Human in the loop UX
Machine learning models are not consumable directly by users, to use these models they need to form part of an app or service. Deloitte has skilled app developers with domain knowledge that built the application to house the machine learning and these were able to call into Kortical via REST APIs to add the machine learning intelligence.
Machine learning models need to constantly evolve and learn as users interact and correct the machine learning. Working collaboratively with Deloitte we helped design a workflow that allows for the AI to automate as much as possible but also allows humans to interact and correct the machine learning outputs where machine learning is unsure in such a way that the corrections can be used to retrain the model.
AI makes predictions -> User corrects or accepts with low confidence predictions - > data fed back into Kortical -> AutoML -> Business defined acceptability tests -> deploy -> back to predict
In this way we can create fully automated self learning AI but with full reproducibility and testing before the models are updated.
MLOps - Deployment & Scaling
Industry is just starting to wake up to the challenges of MLOps (Machine learning operations), the deployment and maintenance of machine learning models. By our estimations this is a large chunk of why Gartner industry surveys show that most organisations expect to have a machine learning solution live in less than 1 year but on average take 4 years to get to live, as people tend to underestimate the challenge.
Deloitte are using complex machine learning models at scale, they require:
- Multiple deployment environments for testing, staging and production,
- Strict SLAs around uptime and availability
- The ability to scale and control compute resources to meet peaks and troughs
- Historical model audit and reproducibility
- Automated controls for creating, testing and deploying updated models
- Self learning AI, improving models as new data comes in
- Monitoring and support with automated reporting
Kortical supports all of this making deployment and operations a solved problem.
A key tenet of our collaboration with the Deloitte Tax team is that we’re helping them to upskill in the use of AI enablement tools like Kortical, so that they can produce their own models and IP.

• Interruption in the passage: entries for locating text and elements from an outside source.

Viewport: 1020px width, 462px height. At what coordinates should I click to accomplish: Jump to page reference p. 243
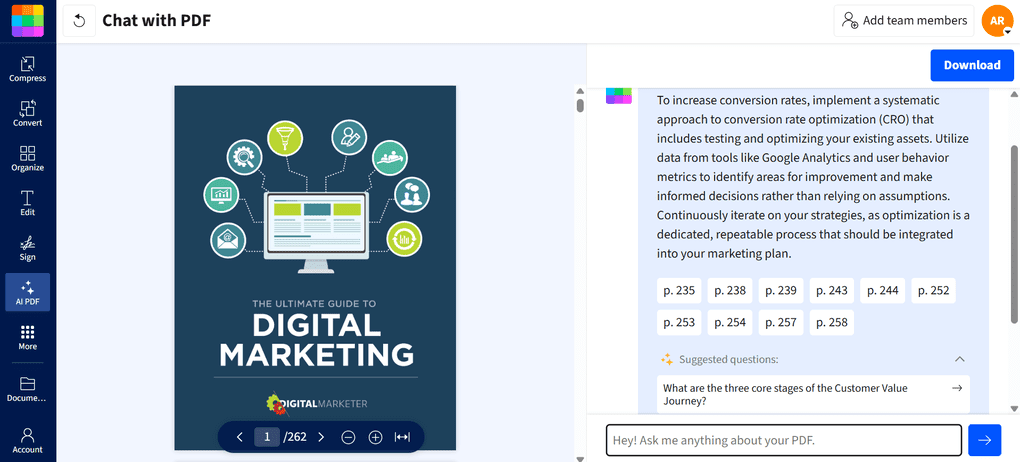832,291
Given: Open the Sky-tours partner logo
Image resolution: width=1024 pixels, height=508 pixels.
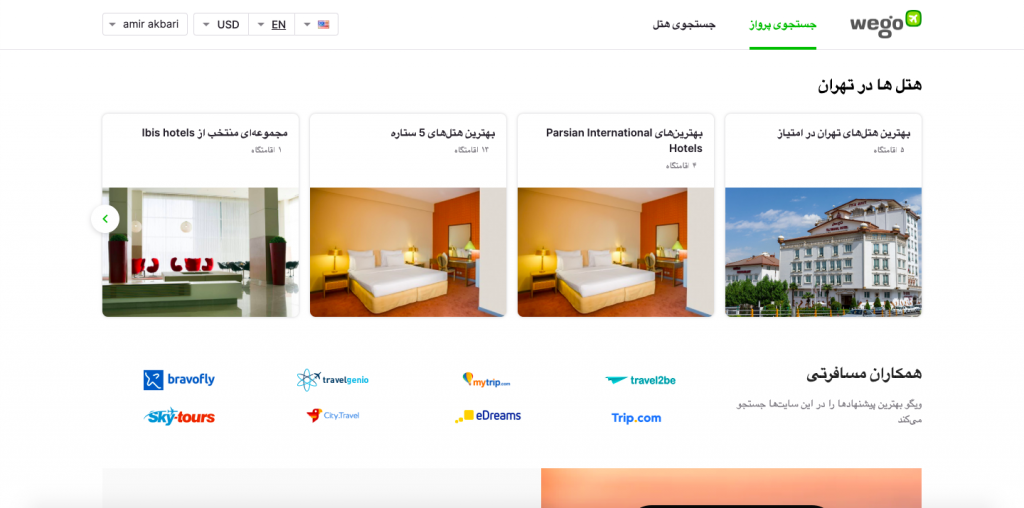Looking at the screenshot, I should pos(179,417).
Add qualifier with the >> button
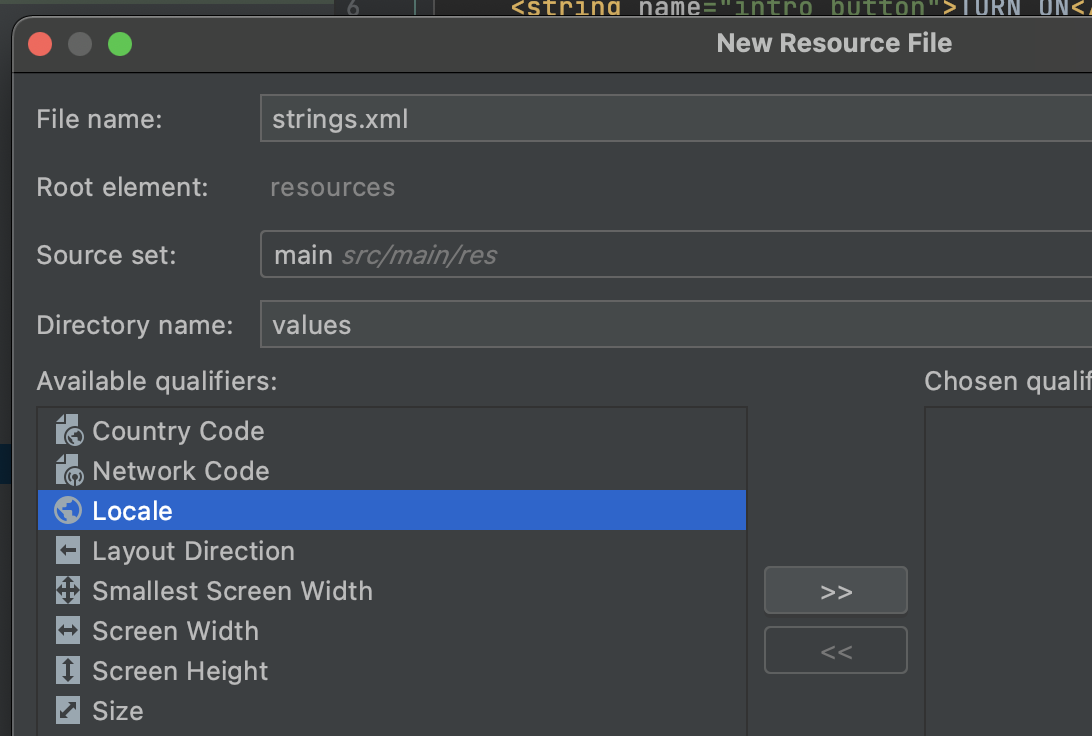Viewport: 1092px width, 736px height. point(836,590)
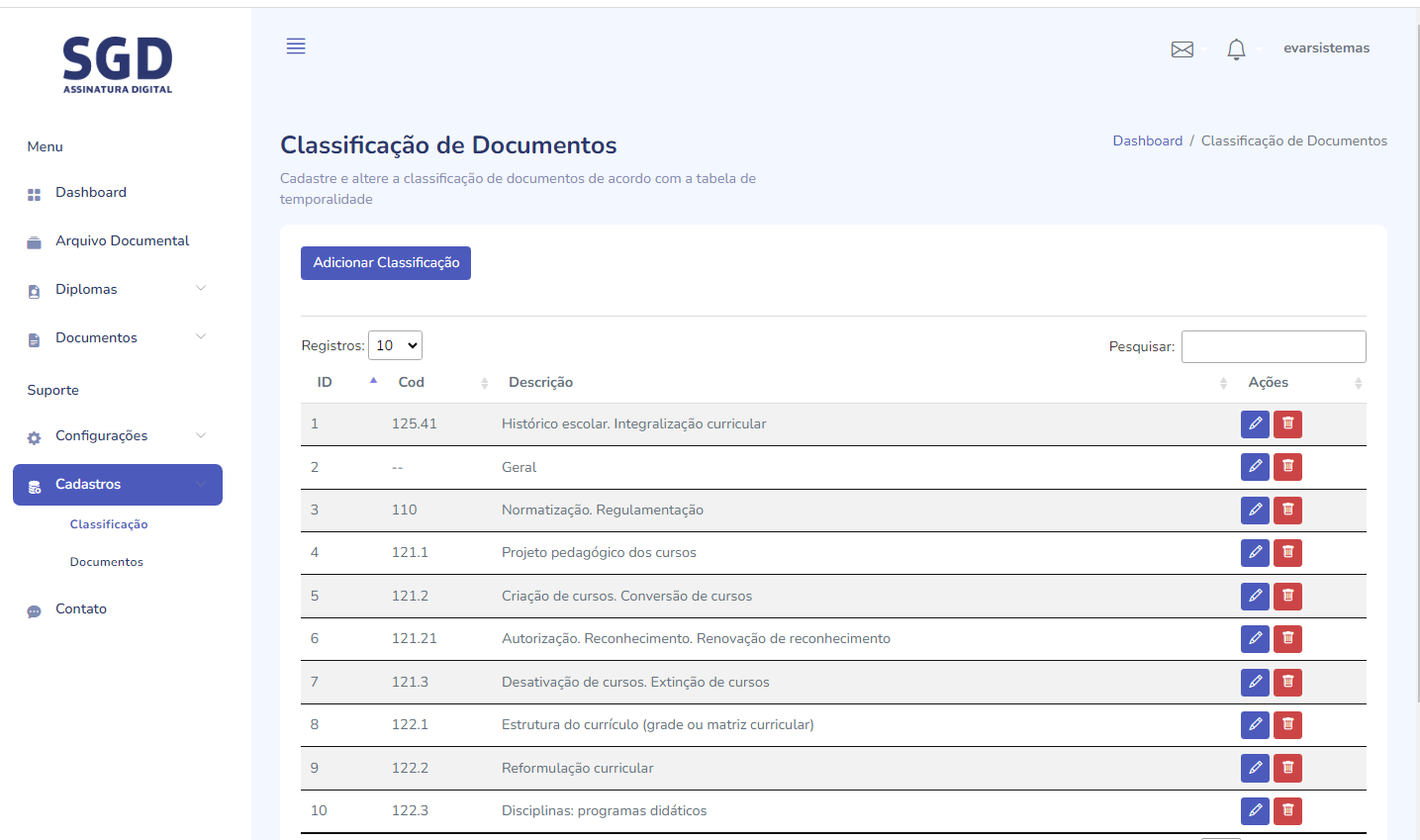Expand the Configurações menu section

click(117, 435)
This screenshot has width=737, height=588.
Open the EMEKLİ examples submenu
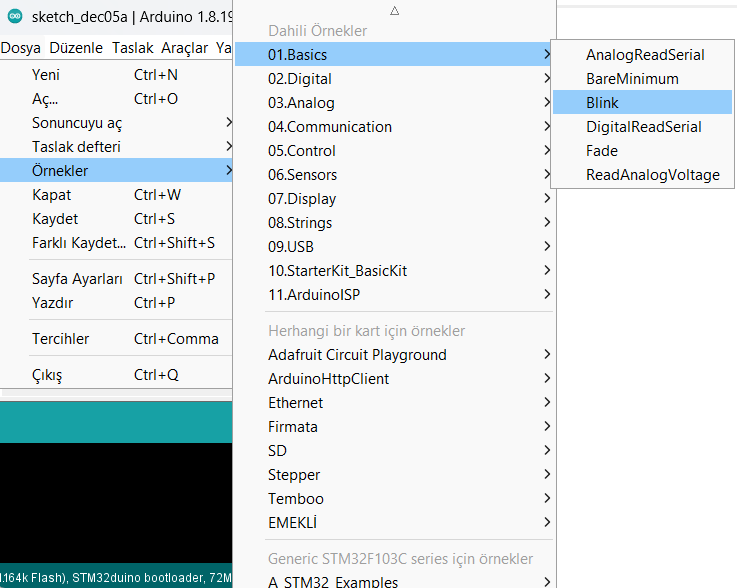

To get the best possible results it really is a marriage of domain expertise, data-science skills and Kortical. We worked with their domain experts and data-scientists, sharing best practice, processes and methodology and their data-sience team is now creating world class models, at speed, on Kortical, independently.
AI and machine learning are not a commodity. Better models, means improved ROI. In this case it means more automation and less human intervention required, which translates into cost savings where the human can do more valuable work.
The scope of the project was very ambitious, using machine learning to automate end to end from raw unstructured data, through to processed accounts but with the controls in place so humans can oversee, correct and teach the AI. To accomplish this required many machine learning models working together to automate various aspects of the workflow, as well as a UX created by Deloitte that tied it all together. The result took processing from 5 hours to 6 minutes, an incredible 50x productivity improvement. All while maintaining human level quality.
These results were achieved in a 6 month build, followed by User Acceptance Testing (UAT) and deployed shortly after. This 8x faster than Gartner averages for AI / machine learning solution deployment, while also being at the upper end of the scope / complexity of AI projects.